[Stored entries]
Segment Open

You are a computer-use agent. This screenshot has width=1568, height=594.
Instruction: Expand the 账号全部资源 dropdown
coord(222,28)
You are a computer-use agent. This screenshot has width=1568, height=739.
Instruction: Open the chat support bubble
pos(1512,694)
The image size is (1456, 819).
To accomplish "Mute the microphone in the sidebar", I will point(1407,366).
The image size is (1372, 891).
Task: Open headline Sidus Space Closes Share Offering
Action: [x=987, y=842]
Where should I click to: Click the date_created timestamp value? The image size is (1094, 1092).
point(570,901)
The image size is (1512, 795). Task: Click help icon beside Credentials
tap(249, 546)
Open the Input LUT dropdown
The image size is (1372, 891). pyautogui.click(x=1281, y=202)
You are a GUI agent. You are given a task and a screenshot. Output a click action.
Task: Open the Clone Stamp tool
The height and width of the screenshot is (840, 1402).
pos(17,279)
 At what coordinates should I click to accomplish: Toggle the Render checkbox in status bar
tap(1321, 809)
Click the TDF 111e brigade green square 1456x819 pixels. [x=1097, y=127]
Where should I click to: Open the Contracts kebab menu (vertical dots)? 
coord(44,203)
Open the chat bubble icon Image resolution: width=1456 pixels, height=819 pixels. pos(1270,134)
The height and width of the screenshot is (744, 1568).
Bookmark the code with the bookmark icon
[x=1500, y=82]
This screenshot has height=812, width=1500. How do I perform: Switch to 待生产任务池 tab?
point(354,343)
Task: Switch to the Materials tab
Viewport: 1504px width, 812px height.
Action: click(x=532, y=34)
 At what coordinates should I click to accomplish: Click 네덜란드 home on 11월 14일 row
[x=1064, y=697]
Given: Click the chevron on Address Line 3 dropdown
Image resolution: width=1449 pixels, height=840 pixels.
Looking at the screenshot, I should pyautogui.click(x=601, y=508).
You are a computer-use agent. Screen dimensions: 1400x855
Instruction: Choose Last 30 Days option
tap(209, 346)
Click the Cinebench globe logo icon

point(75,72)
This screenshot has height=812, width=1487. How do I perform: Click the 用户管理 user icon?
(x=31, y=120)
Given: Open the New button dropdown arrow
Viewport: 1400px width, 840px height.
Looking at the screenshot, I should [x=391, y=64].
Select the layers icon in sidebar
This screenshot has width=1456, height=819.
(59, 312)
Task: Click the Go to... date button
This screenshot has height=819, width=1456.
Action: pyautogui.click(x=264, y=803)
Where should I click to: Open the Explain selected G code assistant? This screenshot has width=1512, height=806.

Segment Closed

_Task to carry out:_ In the data above, find each line where the string "computer" appears, then copy it.

_Your solution:_
You are a computer-use agent. This screenshot has width=1568, height=594.
You are a computer-use agent. This screenshot has width=1568, height=739.
You are a computer-use agent. Screen dimensions: 1400x855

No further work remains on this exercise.